# Space marine tactics against tyranids



## satanic ruin (Apr 28, 2010)

i recently hadd a 900 point battle against tyranids, i had a chapter master supported by five vanguards, two tactical squads with flamers and heavy bolters and three dev squads, two with lascannons, plasma cannons and heavy bolters, those two had either a missile launcher or multi-melta, the third tactical squad had four missile launcher.
my tactics involved having the three dev squads aiming for the same squad until it was destroyed, my chapter master camedown the first turn and then attacked the flank of the enemy army, my tactical squads would then protect the dev squads from enemies that get too close
is this a good tactic to use again


----------



## HeadlessScarecrow (Apr 20, 2010)

you've got the basic jist of taking down some nids. the only thing i would suggest is that maybe dropping your chapter master in the thick might not be a good idea. i would suggest keeping him back with your other squads until the nids get too close, then charging the nids if possible to prevent them from charging you. another good plan would be to take a rhino with a tac squad inside holding a flamer so you can make drive by's with the flamer template, making it much easier to take out large squads of gaunts, leaving your other squads to be able to focus on other things.

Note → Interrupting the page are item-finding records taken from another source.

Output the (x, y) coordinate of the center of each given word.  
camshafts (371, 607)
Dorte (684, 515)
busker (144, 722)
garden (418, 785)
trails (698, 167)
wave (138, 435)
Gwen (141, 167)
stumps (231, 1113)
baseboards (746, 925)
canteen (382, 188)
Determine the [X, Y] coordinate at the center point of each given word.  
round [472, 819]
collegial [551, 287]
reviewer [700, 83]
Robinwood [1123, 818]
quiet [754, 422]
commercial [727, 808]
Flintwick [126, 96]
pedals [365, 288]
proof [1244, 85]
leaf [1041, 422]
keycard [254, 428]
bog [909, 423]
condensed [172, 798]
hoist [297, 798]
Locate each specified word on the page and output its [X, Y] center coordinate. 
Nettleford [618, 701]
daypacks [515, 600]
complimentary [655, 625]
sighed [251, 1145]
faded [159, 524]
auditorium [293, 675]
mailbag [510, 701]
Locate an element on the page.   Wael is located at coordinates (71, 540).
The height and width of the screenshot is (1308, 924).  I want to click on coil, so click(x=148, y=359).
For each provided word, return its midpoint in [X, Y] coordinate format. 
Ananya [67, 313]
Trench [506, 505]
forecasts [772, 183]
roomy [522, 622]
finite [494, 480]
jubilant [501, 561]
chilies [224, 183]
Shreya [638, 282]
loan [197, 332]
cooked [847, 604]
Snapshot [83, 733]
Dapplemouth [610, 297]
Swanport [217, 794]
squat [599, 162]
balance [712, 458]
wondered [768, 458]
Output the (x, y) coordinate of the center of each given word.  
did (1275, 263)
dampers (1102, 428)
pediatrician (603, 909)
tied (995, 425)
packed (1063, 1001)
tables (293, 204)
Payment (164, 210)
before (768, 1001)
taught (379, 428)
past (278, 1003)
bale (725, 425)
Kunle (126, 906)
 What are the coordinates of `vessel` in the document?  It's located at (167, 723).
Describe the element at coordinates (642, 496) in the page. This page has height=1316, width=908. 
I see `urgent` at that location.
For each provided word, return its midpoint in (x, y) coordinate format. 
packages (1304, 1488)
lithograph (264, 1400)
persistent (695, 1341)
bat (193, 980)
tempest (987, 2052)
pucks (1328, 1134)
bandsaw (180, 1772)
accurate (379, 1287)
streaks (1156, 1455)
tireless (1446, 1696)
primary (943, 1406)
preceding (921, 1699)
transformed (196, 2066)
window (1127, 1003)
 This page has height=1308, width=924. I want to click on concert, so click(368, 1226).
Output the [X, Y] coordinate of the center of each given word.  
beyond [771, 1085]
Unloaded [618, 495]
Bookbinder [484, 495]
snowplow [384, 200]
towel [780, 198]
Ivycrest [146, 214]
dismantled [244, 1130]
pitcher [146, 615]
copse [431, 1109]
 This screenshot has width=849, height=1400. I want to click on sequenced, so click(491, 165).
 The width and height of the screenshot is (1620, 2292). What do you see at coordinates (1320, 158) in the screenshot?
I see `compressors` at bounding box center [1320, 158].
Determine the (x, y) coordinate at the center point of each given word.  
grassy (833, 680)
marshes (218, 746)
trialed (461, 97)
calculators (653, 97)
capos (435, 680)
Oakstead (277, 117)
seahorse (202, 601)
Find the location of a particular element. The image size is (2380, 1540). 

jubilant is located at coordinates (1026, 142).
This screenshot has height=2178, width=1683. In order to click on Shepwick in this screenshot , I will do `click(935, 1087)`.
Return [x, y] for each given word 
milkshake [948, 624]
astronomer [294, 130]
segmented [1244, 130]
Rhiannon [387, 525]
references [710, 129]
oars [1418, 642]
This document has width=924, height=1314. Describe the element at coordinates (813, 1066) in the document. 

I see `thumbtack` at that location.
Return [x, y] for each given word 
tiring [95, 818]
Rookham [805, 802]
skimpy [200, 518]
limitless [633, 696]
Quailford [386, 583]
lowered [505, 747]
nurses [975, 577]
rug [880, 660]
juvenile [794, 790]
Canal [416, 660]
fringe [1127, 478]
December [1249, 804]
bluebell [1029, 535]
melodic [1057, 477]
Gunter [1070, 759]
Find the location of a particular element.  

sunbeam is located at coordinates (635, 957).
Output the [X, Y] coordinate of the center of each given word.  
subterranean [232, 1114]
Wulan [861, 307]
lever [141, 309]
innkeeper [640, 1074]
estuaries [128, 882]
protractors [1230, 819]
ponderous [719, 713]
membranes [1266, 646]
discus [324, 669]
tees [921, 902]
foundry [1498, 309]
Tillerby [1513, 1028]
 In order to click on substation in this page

also in bigger games i would suggest blast templates, of any kind. if you take a vindicator you can demolish any MC squad in no time. a whirlwind may also be a good plan to take out lesser nids.

other than that it looks like you have a good plan. but that's always subject to change based on what the nids have in their army and how many points you are playing.


----------



## Barnster (Feb 11, 2010)

The key to taking down nids is to kill synapse ands MCs.

The worry is if you rely on your devs, a good tyranid player will DS/ or infiltraite to eat your squads. I would take a few tanks. Whirwinds to knock out out gaunts and preds to knonk out warriors. Scouts with snipers are also really good at MC killing


----------



## Shortseer (Sep 3, 2009)

shoot at max range for as long as you can. When you're cornered assault them before they can assault you.


----------



## Orochi (Jan 28, 2009)

Pedro Kantor and sternguard. Ammo for all targets. Combi plasma's will hurt like death too.


----------



## Kontempt (Dec 1, 2009)

My fav tactic was against Nids decked out for CC. Fire on them until they reached my side of the board then circle around behind with Ravenwing and drop 2 units of Deathwing on them. Squeeze in the vice!


----------



## satanic ruin (Apr 28, 2010)

my chapter master survived till the end, about 500 points went against him and the vanguards, this included a carnifex, by the end he had two wounds left and the sergeant was left, my deathwind toting drop-pod weakened anything that was heading against him


----------



## satanic ruin (Apr 28, 2010)

plus i have no tanks apart from the drop pod and two rhinos


----------